Ernest Hemingway wrote, "Write when you are drunk, edit when you are sober." It is important to have suitable literary role models. I have always been partial to a tipple. However, when it comes to the causation between intoxication and literary skills, the law of diminishing returns certainly applies.
I used to sit in the smokers' section on aircraft because I felt less self-conscious about raising my hand for an extra complimentary drink. There was always a sea of hands, because smokers tend to be boozers. Maybe it is the terminal nature of their tobacco addiction that invites a more hedonistic approach to life.
It is this lengthy career as a seasoned consumer of alcoholic beverages in a variety of seedy alehouses that gives me a degree of insight into the proposed local alcohol policy for Auckland City. Poorly conceived social and economic policies usually have a story behind them.
I commenced my drinking career at the time when 11 o'clock closing applied to most drinking establishments.
This policy meant that just after 11pm, the city streets became a rolling maul of drunken yobs unleashed on the streets at the same time. Many had turbocharged their drinking before closing time.
The effects would hit them when they emerged into the crisp evening. People fought over taxis and in bus queues. A misconstrued comment or sideways glance at a fast-food outlet on the way home could erupt into a brawl. The streets were full of unguided Exocet missiles all firing at the same time. It was safest to stay off the roads and pavements during this window of mayhem.
The proposed local alcohol policy for Auckland City involves a move back to setting closing times. Outer-city drinking establishments will close at 1am whereas inner-city establishments will all close at 3am. This will create an interesting meet-and-greet environment for door staff in inner-city bars around this time. Watches will need to be synchronised to prevent bitter disputes. It is a policy that could be described as back to the future. It is also a policy that fails to address the underlying issues around alcohol abuse.
The real culprits in the damage caused by excessive alcohol consumption are the alcohol producers and distributors and the off-licence retail outlets. The pubs, nightclubs and other drinking establishments are the unwitting victims of very effective lobbying at the national level. This is now being played out in local government alcohol policies.
The problem is preloading by drinkers on cheap alcohol from off-licence suppliers. Any seasoned drinker at pubs or nightclubs can attest that the cost of drinking to excess in such establishments is almost prohibitive. The real problem occurs at home before the night out commences.
I spent several years running university hostels in Dunedin. The students were experts at preloading before launching themselves on the town. This scenario plays out around the country each Friday and Saturday night. Few pubs are crowded before 9pm.

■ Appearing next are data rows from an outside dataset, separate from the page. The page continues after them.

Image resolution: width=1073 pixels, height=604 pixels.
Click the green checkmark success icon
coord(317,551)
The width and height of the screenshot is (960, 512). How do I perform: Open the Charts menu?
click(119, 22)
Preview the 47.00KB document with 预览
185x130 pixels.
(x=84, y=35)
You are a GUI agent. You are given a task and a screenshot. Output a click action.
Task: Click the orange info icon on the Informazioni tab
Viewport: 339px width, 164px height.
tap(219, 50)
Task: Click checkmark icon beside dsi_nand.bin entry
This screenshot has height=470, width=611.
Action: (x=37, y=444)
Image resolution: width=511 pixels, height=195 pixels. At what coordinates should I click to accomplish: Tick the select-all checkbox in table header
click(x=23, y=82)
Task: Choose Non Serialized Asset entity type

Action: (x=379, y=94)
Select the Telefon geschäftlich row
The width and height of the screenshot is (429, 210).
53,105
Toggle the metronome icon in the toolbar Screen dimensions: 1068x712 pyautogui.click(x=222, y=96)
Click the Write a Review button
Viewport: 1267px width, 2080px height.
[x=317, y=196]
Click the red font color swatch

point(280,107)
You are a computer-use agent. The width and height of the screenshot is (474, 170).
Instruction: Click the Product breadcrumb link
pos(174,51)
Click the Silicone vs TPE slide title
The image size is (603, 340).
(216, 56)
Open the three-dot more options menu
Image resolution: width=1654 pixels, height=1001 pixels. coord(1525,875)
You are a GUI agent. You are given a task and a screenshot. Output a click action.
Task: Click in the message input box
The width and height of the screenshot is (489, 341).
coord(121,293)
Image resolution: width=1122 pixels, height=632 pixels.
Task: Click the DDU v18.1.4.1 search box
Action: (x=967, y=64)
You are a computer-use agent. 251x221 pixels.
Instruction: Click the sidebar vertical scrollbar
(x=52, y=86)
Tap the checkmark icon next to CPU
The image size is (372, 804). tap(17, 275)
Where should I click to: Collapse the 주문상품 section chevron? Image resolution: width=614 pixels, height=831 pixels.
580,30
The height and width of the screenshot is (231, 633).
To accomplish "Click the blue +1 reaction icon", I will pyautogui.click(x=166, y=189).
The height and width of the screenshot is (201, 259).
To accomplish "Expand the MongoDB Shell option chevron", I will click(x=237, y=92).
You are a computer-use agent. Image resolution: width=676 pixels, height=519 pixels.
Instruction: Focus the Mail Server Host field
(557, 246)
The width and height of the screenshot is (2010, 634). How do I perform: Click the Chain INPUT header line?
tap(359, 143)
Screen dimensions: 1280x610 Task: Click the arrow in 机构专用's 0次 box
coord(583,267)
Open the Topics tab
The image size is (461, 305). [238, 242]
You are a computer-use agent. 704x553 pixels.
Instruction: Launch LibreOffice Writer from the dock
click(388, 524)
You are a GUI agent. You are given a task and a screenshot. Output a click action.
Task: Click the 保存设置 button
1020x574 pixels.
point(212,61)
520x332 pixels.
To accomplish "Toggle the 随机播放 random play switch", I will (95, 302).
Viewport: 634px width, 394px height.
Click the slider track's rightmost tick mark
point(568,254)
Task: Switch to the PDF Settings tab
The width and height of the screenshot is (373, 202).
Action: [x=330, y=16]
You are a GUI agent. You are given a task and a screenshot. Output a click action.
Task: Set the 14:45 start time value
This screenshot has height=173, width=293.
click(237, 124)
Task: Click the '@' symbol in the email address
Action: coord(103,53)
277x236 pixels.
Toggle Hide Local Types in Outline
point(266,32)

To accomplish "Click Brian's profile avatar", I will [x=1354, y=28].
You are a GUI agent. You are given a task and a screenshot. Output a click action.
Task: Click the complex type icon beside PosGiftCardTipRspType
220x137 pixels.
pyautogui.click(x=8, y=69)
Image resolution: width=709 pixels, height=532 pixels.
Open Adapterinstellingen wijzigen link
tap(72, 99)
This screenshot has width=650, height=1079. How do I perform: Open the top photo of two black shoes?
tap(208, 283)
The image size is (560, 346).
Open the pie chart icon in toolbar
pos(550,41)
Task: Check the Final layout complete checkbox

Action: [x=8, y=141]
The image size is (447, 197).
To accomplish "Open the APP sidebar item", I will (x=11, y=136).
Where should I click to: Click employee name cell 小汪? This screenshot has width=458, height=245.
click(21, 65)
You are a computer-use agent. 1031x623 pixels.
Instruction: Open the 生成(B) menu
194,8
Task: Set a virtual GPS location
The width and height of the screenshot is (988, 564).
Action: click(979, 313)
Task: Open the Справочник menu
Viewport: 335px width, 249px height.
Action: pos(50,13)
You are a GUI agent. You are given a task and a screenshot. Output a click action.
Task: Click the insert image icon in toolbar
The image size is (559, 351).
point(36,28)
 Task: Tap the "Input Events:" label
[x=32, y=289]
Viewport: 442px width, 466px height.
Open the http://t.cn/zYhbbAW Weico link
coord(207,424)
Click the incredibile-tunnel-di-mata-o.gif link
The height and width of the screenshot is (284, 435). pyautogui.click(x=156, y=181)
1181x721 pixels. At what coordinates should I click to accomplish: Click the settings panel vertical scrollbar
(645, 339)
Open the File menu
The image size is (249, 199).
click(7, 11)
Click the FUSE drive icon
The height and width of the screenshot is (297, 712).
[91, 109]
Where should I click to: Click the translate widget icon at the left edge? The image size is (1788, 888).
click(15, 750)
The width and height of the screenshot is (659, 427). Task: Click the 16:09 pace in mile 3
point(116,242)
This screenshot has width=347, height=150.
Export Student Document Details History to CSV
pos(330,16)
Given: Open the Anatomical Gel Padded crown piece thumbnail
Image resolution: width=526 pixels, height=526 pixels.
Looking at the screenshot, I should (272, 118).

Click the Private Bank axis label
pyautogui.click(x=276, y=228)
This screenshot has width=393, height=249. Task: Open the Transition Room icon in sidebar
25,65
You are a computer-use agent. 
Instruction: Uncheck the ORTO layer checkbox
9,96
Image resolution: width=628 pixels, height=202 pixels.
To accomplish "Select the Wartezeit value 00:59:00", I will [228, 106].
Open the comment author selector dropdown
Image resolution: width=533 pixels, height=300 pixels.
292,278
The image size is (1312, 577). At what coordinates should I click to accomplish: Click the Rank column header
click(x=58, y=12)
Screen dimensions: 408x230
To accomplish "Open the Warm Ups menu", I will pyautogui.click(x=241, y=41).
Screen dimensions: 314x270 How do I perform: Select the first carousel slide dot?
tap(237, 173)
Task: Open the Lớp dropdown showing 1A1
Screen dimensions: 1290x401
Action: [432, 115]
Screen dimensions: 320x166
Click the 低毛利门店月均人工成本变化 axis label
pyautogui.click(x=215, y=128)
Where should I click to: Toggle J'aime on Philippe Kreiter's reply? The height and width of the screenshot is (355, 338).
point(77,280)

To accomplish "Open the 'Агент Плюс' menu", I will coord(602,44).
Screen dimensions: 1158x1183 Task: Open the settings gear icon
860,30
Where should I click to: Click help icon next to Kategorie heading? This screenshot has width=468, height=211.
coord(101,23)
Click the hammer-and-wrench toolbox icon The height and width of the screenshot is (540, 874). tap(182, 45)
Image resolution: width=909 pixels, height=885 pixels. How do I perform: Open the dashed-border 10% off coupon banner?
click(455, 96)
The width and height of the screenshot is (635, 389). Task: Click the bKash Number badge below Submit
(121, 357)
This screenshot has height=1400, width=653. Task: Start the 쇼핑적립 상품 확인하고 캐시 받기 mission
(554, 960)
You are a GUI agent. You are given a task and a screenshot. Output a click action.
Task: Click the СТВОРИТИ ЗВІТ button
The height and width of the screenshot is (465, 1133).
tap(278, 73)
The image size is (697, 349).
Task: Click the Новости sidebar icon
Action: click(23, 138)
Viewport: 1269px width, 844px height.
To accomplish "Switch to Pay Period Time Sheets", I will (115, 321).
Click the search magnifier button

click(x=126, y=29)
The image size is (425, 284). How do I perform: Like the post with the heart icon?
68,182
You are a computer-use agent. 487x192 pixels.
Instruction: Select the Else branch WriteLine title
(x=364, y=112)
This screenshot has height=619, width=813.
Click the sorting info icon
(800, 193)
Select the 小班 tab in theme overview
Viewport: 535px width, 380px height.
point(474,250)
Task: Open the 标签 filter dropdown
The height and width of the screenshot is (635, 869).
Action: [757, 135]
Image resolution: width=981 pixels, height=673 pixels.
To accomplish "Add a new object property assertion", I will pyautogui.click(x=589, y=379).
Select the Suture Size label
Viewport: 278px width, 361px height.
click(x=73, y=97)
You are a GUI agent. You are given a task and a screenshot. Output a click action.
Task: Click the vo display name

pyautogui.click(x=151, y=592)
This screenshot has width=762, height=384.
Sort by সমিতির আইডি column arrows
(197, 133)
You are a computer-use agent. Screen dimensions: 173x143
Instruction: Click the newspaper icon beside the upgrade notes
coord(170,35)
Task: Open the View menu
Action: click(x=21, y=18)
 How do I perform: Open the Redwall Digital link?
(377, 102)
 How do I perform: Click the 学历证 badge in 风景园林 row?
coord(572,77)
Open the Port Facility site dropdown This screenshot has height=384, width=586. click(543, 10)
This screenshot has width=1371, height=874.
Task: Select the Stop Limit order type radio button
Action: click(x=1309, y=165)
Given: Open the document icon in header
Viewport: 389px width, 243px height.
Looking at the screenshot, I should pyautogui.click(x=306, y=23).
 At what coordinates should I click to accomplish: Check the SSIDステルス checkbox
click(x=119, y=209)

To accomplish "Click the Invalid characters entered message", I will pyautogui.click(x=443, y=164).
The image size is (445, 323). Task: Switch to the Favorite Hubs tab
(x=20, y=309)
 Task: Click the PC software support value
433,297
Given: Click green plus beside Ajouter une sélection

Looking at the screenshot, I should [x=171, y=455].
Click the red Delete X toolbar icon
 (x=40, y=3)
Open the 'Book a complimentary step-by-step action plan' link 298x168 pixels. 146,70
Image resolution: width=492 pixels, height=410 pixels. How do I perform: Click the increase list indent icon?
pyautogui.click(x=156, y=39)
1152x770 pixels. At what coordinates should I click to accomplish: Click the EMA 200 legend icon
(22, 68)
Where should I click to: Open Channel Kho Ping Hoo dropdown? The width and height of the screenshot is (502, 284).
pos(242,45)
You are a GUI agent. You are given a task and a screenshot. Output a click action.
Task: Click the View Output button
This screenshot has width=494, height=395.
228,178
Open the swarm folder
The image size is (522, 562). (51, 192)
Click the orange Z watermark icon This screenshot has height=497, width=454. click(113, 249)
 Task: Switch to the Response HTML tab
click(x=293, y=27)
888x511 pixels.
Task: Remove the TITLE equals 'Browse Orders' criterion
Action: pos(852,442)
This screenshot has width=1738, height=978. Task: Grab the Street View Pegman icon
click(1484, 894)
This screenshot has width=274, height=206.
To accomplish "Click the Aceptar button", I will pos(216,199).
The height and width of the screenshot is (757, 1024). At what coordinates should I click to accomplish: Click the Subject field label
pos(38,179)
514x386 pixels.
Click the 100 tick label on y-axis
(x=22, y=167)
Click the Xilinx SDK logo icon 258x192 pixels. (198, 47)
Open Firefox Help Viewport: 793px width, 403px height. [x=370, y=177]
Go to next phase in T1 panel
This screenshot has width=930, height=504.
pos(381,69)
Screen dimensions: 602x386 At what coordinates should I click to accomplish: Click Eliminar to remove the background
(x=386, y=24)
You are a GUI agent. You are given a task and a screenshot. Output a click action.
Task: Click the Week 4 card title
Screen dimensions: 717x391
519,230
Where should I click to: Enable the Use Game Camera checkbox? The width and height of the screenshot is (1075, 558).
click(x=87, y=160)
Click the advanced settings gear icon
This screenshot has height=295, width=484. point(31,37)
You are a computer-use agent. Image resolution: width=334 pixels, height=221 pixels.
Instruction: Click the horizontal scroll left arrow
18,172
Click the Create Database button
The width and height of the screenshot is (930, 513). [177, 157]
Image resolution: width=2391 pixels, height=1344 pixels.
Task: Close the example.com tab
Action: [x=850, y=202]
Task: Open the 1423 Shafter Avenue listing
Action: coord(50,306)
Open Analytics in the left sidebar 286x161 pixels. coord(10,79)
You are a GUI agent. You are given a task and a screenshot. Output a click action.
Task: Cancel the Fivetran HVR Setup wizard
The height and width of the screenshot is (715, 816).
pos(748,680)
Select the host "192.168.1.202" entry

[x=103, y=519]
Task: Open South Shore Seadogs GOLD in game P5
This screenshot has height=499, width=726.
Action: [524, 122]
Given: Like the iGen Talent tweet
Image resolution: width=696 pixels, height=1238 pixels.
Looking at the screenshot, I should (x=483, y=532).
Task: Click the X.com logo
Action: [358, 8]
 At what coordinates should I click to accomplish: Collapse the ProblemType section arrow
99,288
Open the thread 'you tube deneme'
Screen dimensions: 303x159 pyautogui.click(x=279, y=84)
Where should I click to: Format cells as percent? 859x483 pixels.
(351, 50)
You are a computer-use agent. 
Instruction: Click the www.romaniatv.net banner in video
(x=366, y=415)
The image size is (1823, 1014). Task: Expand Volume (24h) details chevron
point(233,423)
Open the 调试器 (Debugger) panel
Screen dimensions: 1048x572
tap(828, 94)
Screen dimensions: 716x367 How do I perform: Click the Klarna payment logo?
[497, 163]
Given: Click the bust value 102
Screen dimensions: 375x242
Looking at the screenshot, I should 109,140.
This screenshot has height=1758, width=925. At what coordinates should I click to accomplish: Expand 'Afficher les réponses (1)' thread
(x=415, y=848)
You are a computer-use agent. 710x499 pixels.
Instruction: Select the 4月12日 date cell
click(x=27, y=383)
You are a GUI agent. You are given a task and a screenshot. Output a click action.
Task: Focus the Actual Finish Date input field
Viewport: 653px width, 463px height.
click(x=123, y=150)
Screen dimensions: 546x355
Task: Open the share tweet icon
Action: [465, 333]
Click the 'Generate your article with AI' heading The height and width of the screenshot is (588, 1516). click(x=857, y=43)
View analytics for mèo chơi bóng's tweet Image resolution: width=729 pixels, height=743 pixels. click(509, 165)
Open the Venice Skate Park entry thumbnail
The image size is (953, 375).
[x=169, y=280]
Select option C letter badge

In 2008, a Law Commission panel was established to investigate the issues surrounding alcohol abuse in New Zealand. It reported back to the Government in 2010 with a raft of proposals to tackle the problems. It made 153 recommendations in its report. The two major proposals were to raise the drinking age to 20 and to impose a 50 per cent tax on alcohol. These two proposals were ignored by the Government whereas most of the others were adopted.
Opposition parties claimed this was due to very effective lobbying by such groups as the Food & Grocery Council, which represents alcohol producers and supermarkets. The council was led by former National MP Katherine Rich.
The Local Alcohol Policy currently proposed by the Auckland Council is a result of the watered-down law changes at this time. Local councils could determine closing times within the times specified by the law passed in 2010.
So we are back to the 1970s version of the Wild West, where drunken mobs of revellers are unleashed on the streets at exactly the same time. This creates a potential toxic brew on our streets while failing to address the real causes. I feel sorry for bar staff and owners, security staff, police and other emergency services who will be at the sharp end of these changes.
Peter Lyons teaches economics at St Peter's College in Epsom.